§ **Assignment**: Needed from the data below: all lines that contain the word "filter".

§ **Records**:

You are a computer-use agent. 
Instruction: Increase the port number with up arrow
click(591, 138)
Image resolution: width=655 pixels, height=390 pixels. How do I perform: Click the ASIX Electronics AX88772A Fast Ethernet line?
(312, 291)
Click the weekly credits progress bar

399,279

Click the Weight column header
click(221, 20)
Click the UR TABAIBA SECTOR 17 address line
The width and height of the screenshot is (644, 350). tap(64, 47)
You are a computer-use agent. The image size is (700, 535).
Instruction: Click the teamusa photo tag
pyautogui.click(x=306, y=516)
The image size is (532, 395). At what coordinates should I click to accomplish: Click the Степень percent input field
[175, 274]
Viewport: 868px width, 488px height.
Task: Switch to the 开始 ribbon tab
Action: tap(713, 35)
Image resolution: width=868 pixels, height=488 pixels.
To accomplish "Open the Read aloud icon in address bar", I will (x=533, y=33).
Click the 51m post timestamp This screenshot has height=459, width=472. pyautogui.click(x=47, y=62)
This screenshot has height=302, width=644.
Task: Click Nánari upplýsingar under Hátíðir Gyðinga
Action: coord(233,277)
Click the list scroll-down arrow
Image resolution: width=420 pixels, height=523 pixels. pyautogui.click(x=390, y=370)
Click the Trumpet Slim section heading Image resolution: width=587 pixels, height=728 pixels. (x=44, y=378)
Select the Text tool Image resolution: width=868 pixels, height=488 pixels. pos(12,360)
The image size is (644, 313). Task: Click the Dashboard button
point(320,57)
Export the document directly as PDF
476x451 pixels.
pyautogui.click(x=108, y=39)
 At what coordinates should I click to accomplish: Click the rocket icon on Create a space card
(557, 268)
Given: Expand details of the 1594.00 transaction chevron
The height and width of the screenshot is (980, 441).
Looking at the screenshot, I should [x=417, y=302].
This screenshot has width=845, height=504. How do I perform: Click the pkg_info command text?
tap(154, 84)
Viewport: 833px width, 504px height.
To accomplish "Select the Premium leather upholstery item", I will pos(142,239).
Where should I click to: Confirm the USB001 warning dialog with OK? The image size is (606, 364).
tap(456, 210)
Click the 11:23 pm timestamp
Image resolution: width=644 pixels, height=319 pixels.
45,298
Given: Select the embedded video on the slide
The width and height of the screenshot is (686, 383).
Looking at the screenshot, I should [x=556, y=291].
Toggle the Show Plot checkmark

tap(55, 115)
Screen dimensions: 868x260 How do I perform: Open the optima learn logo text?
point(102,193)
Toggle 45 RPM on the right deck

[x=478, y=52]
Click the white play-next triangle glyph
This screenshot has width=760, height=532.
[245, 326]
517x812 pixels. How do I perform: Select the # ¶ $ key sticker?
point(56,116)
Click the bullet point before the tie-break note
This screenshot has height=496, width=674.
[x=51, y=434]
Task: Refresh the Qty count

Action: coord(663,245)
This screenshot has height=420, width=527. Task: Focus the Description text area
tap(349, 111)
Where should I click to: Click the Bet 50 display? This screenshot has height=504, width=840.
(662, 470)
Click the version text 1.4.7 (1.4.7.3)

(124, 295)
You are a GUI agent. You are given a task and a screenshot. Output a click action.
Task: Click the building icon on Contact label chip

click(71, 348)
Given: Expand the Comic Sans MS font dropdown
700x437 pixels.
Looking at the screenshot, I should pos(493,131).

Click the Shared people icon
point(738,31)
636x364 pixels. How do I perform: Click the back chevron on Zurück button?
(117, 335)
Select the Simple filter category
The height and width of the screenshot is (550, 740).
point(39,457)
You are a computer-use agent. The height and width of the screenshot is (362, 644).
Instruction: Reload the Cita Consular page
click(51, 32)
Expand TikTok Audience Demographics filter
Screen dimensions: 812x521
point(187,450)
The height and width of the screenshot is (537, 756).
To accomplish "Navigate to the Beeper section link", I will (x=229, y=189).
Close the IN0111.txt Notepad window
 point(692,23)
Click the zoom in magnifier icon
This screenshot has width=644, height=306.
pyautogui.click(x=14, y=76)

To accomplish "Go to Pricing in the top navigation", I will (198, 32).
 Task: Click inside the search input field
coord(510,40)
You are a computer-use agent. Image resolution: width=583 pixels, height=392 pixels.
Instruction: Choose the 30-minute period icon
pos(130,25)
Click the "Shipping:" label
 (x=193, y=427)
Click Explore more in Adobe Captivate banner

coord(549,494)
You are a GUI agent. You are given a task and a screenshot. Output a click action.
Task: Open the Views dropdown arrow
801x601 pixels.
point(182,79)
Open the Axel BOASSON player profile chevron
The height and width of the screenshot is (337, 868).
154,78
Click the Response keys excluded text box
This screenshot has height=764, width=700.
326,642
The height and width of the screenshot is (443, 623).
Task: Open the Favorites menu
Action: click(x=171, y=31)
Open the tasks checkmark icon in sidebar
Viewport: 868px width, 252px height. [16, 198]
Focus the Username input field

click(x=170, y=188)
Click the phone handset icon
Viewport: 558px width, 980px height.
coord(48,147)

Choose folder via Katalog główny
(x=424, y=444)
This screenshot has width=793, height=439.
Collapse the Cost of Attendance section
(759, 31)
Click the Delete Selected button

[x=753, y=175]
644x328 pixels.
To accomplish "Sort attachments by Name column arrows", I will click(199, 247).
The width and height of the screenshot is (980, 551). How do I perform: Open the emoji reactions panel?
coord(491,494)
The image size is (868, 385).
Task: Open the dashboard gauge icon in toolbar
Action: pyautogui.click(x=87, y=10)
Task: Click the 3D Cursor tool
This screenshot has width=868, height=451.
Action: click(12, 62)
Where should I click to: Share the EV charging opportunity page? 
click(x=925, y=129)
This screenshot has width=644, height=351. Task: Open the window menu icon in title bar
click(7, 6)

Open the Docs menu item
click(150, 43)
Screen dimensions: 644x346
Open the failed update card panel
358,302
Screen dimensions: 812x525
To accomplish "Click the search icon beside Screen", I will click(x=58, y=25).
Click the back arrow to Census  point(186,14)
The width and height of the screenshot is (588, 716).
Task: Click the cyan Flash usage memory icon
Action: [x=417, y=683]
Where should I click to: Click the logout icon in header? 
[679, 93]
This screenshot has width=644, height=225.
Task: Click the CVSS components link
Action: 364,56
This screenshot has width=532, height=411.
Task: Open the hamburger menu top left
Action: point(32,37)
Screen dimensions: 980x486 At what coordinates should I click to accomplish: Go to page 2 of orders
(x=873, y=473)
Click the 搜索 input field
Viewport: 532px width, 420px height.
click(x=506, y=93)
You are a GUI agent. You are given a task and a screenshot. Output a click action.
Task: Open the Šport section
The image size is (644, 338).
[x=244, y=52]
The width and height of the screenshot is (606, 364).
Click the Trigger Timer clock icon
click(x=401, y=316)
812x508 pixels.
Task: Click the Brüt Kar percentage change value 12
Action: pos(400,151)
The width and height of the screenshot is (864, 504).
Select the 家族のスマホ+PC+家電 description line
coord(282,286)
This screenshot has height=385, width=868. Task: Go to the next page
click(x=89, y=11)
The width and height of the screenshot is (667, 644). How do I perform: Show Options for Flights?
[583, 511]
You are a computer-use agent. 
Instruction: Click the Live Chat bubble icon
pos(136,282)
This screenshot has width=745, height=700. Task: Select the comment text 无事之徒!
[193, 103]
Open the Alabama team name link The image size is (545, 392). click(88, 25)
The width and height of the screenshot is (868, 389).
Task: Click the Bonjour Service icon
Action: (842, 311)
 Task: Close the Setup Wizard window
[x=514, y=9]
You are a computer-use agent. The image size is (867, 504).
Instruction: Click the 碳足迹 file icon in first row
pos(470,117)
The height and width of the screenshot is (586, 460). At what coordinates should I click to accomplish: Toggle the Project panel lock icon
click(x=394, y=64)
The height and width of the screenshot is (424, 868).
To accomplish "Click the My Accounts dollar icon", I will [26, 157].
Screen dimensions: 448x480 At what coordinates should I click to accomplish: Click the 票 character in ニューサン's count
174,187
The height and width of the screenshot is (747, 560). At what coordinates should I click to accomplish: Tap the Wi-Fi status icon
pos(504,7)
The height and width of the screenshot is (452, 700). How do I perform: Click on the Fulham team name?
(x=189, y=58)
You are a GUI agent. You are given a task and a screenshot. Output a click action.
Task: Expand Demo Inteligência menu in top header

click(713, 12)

§ **Exercise response**:
Select the Simple filter category
Expand TikTok Audience Demographics filter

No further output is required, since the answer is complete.